直感だけで申し上げれば、元々この神社は玄松子氏が指摘されている“橘諸兄公ゆかりの従三位参議黒野経秀卿が但馬国に配流された時に創祀したとも伝えられ、大同二年(807)、境内背後の伊津岐山山頂に鎮座し、永享八年(1436)麓に遷座したとも伝えられている。”ように、橘氏の支配地であり、その証拠にヤタガラス(豊玉彦)を象徴する矢田川が流れ出しているのです。

このように、橘氏のエリアにニニギが主神として祀られるというのはレアな上に異常な印象を受けてしまいます。そもそも黒が付く名は金山彦系という印象もあります。

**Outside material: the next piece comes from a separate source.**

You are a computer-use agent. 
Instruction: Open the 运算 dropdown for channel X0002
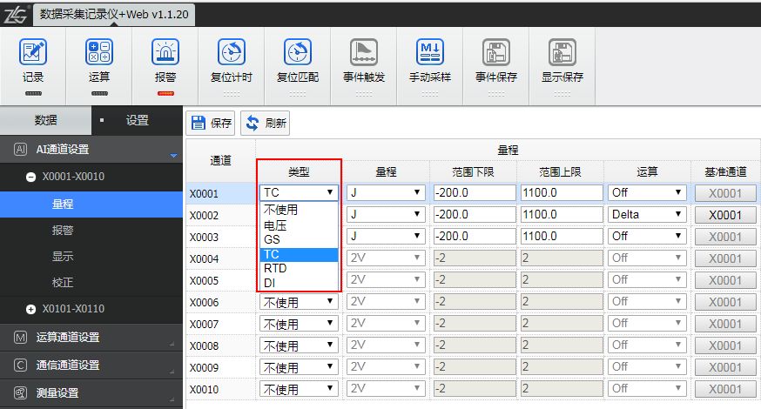[x=647, y=215]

もう一つ気になる事があります、この但馬地方は百嶋先生が言われた通り九州の地名が数多く拾える事から、九州王朝が(恐らく8世紀初頭から平安遷都までの間)橘一族のエリアに避退しているのではないのかとしてきました(ひぼろぎ逍遥531533「但馬」上中下)。

無題.png特に、ここには村岡と小城と言う地名が拾えることから、どうみても佐賀県小城市の人々が地名を持ち込んでいるとしか思えないのです。そうです。祇園さんで知られる村岡屋の小城羊羹ですね…。

この地の村岡区小城にも八坂神社がありますね…。私は、初めてこの地を通過し村岡という地名に遭遇した時点で気づきましたが、この佐賀県小城市もスサノウ系、金山彦系祭祀が濃いエリアなのです。